Marzahn Pride 2024: Queere Geflüchtete im Fokus – trotz rechtsextremer Schatten
H.-Dieter HuhnMarzahn Pride 2024: Queere Geflüchtete im Fokus – trotz rechtsextremer Schatten
Marzahn Pride veranstaltet in diesem Jahr seinen siebten jährlichen Marsch – organisiert vom Verein Quarteera e.V. Der Auftakt ist um 12 Uhr auf der Allee der Kosmonauten, wo Vanessa Krah und Gordon Lemm die Eröffnungsreden halten. Im Mittelpunkt steht diesmal die Situation von queeren Geflüchteten und Migrant:innen im Bezirk und die Herausforderungen, mit denen sie konfrontiert sind.

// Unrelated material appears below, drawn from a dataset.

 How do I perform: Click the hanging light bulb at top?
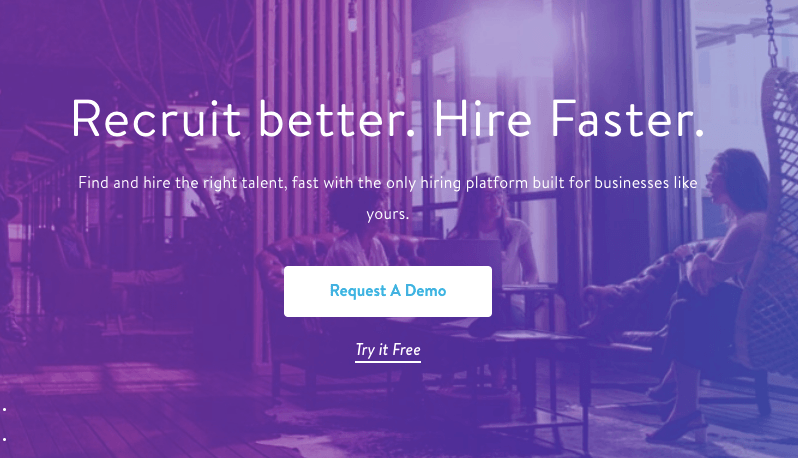[x=351, y=16]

Ab 14:30 Uhr folgt ein Straßenfest im Kiez mit Konzerten, DJs und kulinarischen Angeboten.
In den vergangenen Jahren war der Marzahn Pride wiederholt Ziel von Bedrohungen durch rechtsextreme Gruppen. 2023 hatte die Organisation Deutsche Jugend Voran (DJV) die Veranstaltung ins Visier genommen. Auch durch rechtsextreme Aufkleber und Propaganda wurde versucht, Teilnehmer:innen einzuschüchtern. Fast die Hälfte aller Pride-Veranstaltungen in Deutschland wurde im vergangenen Jahr von solchen Gruppen gestört.

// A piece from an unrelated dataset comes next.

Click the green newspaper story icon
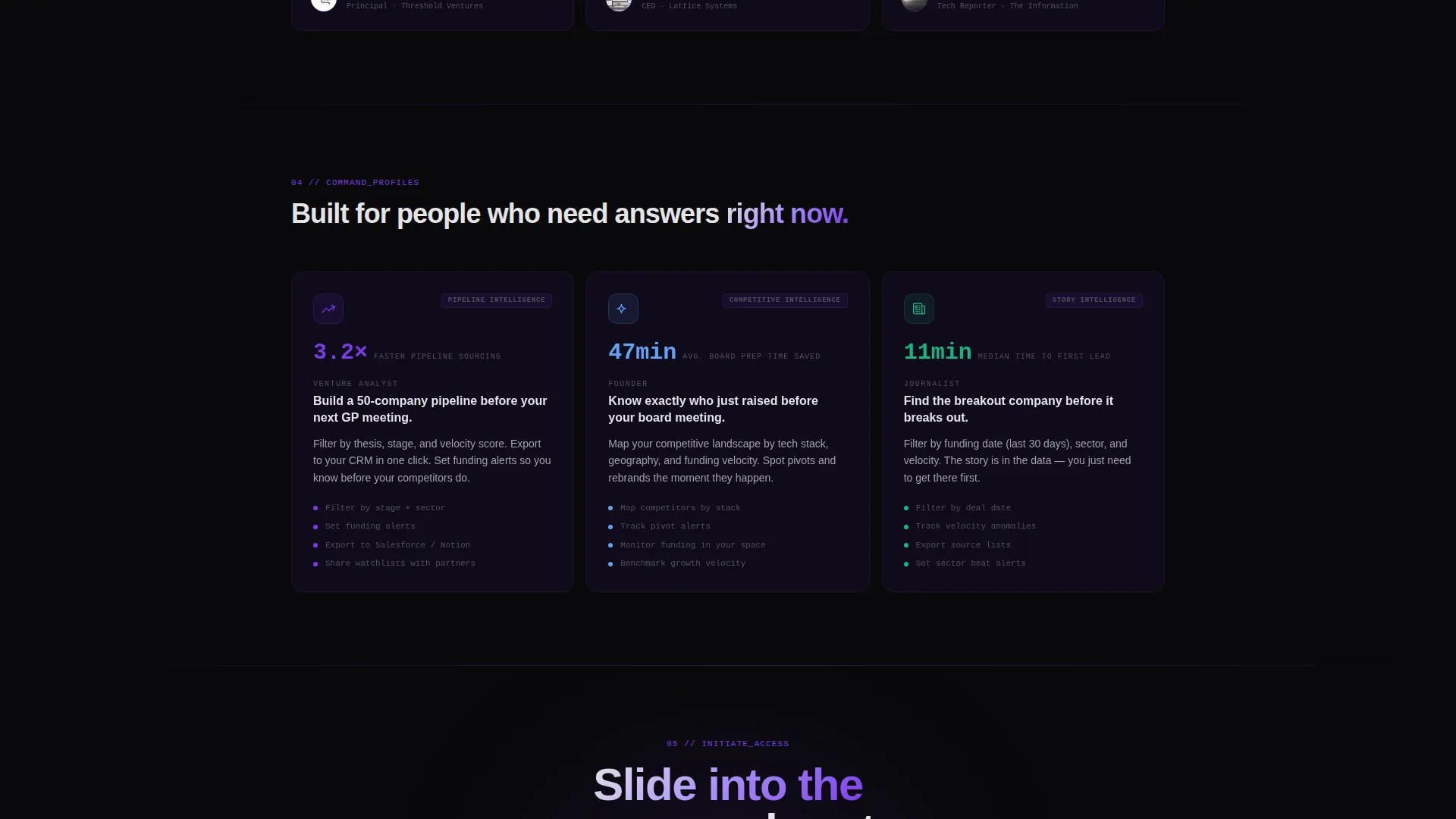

Trotz der rechtsextremen Vergangenheit Marzahns sind für 2024 bisher keine organisierten Gegenproteste bekannt. Dennoch ruft Vanessa Krah, die Queer-Beauftragte des Bezirks, zur Vorsicht auf. Sie verweist auf eine Zunahme körperlicher Angriffe und propagandistischer Aktivitäten im Stadtteil.
Der Marsch und das Fest finden wie geplant statt. Die Veranstalter:innen bleiben angesichts früherer Vorfälle und der lokalen rechtsextremen Szene wachsam. Ziel der Aktion ist es, die Sichtbarkeit und Solidarität mit queeren Communities in Marzahn zu stärken.